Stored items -
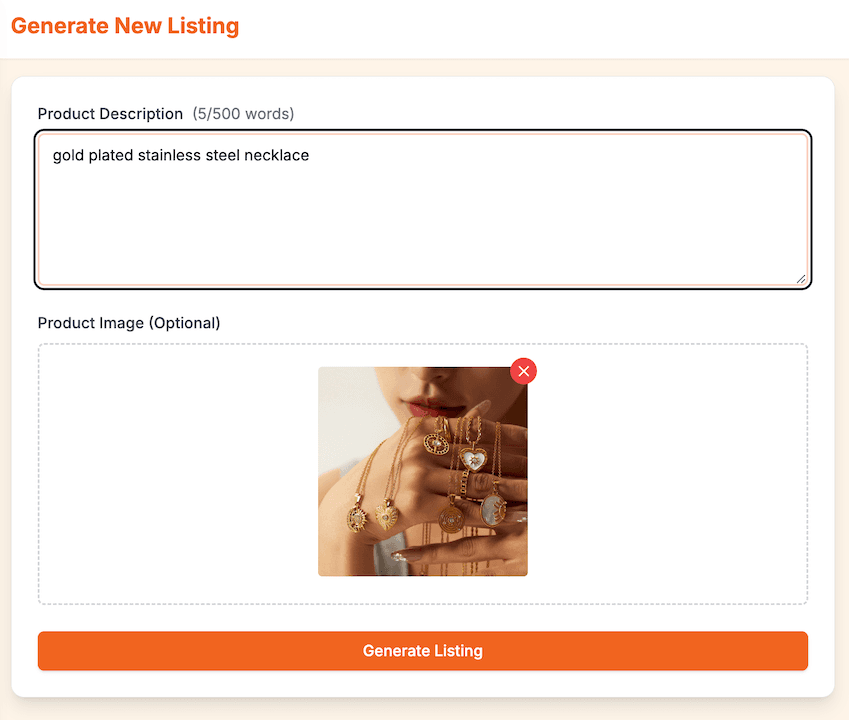Place cursor on the word necklace

tap(276, 155)
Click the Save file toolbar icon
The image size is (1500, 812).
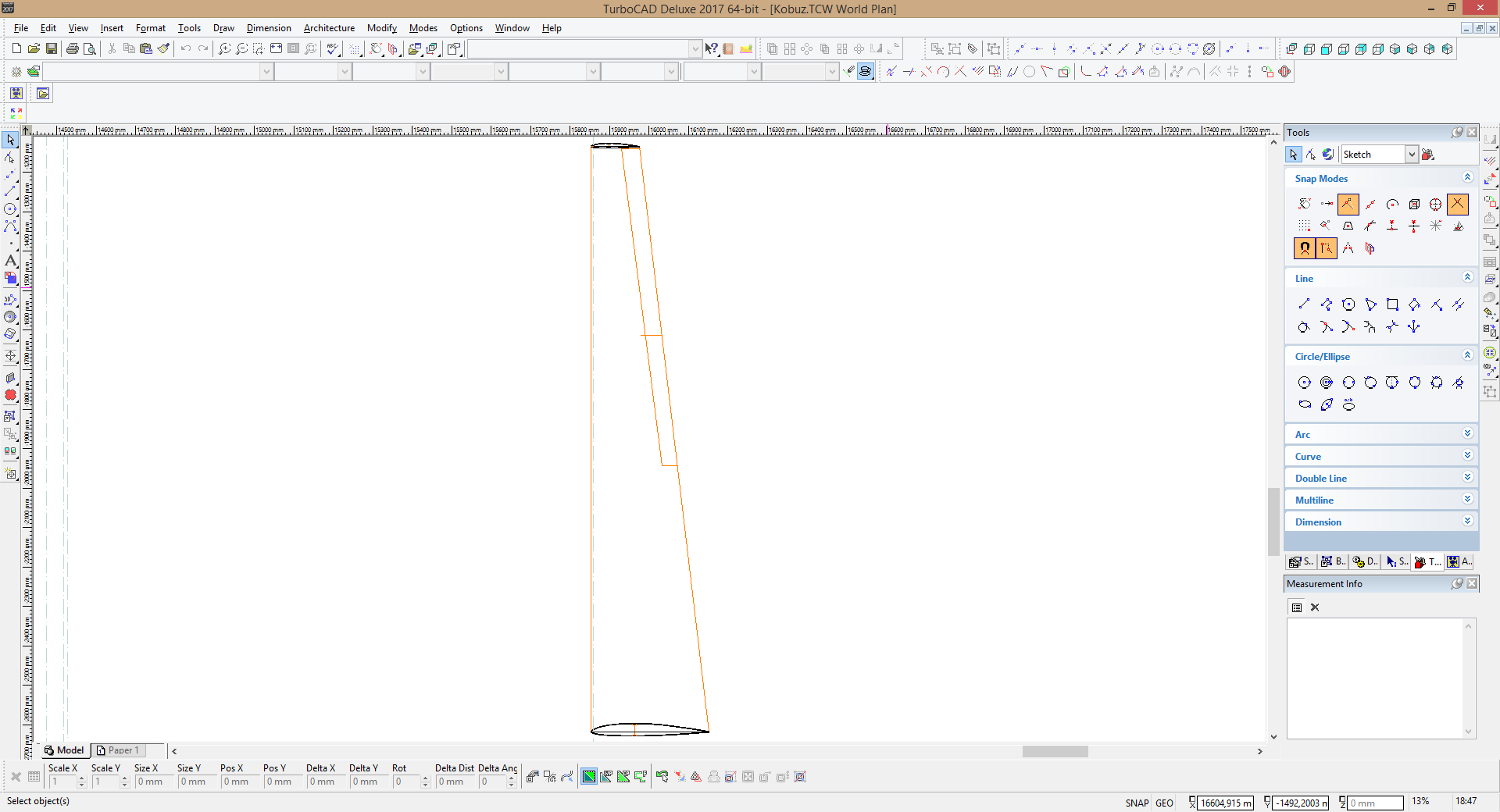(52, 48)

PROBLEM - Only an exact copy of the lines from the one with "Click the Save file toolbar icon" through the last line of the data above is wanted, and no pictures.

RESULT -
Click the Save file toolbar icon
The image size is (1500, 812).
(52, 48)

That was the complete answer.